Instructions to follow
In the entries that follow, the first line to write out is the one containing "1113x543 pixels. At", and the last is the one containing "Screen dimensions: 580x411". Reproduce that stretch exactly, with nothing before or after it.

Data records
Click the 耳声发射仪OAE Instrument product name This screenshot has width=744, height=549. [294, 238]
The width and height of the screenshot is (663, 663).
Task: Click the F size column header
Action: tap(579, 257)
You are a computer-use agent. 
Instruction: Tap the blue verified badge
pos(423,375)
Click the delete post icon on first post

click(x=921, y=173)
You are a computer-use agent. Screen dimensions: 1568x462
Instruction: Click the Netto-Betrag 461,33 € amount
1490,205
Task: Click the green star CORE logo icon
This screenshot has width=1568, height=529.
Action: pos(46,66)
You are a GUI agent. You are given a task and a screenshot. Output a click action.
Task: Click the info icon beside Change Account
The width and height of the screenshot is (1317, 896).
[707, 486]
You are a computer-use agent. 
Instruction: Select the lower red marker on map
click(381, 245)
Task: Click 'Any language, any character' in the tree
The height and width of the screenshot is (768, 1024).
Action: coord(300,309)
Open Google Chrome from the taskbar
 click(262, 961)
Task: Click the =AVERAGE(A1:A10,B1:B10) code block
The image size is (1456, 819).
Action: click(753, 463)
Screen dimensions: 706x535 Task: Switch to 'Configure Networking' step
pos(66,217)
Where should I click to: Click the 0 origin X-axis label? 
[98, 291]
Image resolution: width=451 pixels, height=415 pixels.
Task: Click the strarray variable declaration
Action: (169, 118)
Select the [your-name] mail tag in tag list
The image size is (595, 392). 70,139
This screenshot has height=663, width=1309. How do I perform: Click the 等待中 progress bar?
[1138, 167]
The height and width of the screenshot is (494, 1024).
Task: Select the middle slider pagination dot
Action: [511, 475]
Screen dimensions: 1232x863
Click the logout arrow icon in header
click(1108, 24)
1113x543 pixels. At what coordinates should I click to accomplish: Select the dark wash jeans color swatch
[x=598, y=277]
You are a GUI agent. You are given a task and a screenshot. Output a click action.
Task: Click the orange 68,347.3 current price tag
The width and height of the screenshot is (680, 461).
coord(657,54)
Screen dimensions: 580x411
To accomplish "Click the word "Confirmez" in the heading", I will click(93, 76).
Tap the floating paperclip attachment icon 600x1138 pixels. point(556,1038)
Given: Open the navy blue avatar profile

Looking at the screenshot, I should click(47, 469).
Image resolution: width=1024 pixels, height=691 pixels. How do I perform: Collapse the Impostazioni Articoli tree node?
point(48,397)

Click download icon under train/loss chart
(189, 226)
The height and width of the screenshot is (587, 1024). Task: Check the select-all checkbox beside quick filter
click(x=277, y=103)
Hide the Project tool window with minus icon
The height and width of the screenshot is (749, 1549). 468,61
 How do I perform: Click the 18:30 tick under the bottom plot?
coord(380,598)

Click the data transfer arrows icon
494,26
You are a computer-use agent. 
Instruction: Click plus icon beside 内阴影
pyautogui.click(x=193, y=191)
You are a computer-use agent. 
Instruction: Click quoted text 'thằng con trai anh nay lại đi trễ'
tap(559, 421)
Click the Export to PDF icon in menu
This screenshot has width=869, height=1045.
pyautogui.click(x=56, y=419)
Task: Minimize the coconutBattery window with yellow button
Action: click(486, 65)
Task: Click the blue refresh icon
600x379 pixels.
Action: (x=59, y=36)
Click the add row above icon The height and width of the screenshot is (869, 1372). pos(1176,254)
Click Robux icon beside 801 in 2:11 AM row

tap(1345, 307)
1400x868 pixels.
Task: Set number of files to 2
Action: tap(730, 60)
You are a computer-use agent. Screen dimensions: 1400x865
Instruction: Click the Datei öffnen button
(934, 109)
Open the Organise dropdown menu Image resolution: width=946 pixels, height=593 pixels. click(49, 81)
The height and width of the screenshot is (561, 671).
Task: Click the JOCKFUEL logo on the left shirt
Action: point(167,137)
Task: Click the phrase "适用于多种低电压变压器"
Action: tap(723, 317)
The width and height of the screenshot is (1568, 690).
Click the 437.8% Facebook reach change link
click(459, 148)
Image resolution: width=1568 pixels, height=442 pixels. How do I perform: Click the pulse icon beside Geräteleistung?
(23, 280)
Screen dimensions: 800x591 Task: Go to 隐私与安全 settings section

Solution
1113x543 pixels. At what coordinates should I click to accomplish: Select the dark wash jeans color swatch
[x=598, y=277]
You are a GUI agent. You are given a task and a screenshot. Output a click action.
Task: Click the orange 68,347.3 current price tag
The width and height of the screenshot is (680, 461).
coord(657,54)
Screen dimensions: 580x411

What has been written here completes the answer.